### RECORDS PROVIDED

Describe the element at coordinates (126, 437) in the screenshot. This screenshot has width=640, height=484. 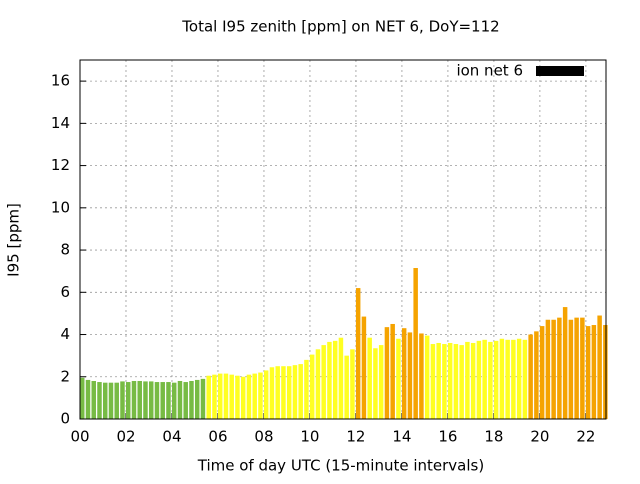
I see `x-tick-label: 02` at that location.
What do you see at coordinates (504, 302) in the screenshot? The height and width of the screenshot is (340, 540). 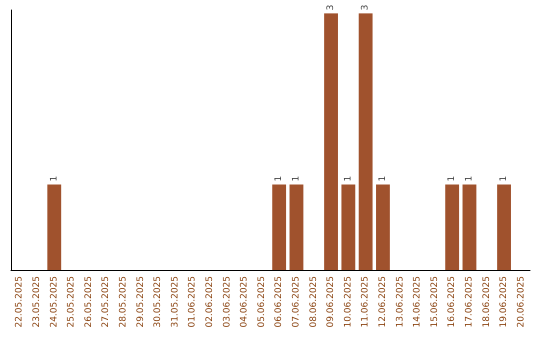 I see `x-tick-label: 19.06.2025` at bounding box center [504, 302].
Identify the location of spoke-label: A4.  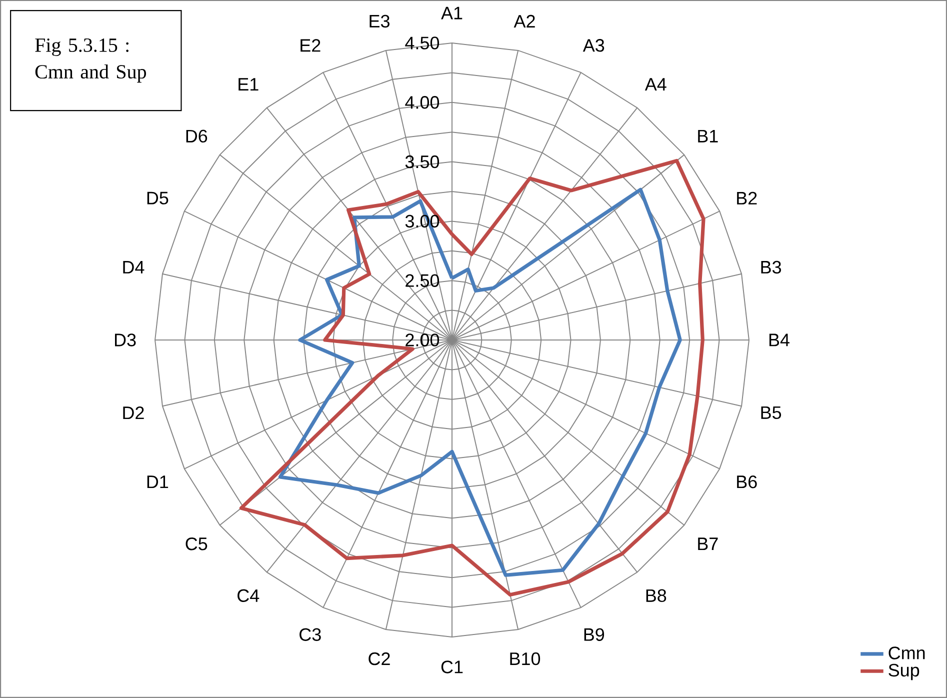
(655, 84).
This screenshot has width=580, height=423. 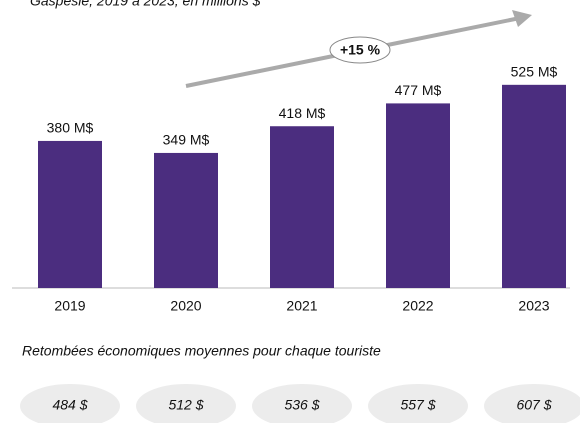 I want to click on annotation-bubble, so click(x=360, y=50).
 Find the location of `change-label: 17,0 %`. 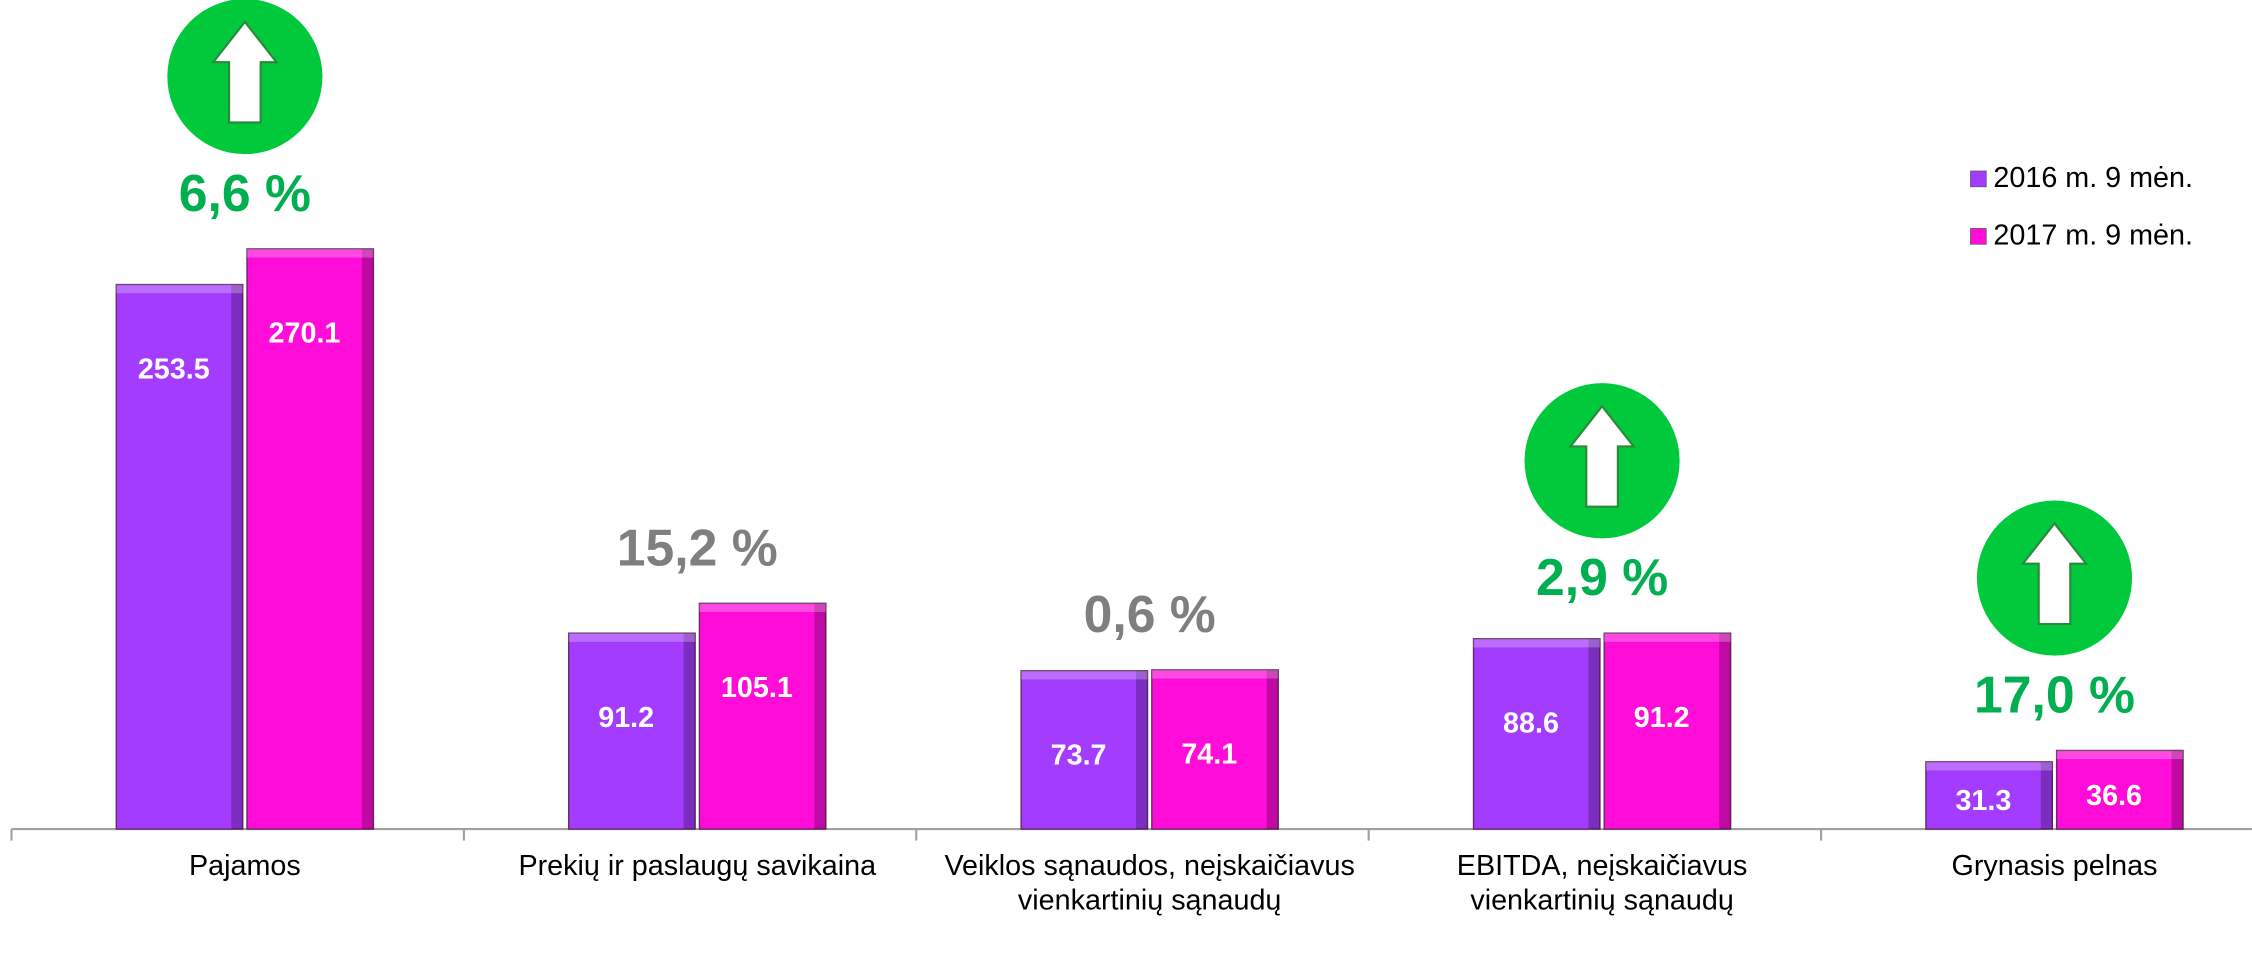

### AIM OF THE EXERCISE
Repeat the lines from the very first one through the line containing "at that location.", swapping "coordinates" for "position" and changing nothing else. Leave the pictures out of your answer.

### RESPONSE BELOW
Describe the element at position (126, 437) in the screenshot. This screenshot has width=640, height=484. 
I see `x-tick-label: 02` at that location.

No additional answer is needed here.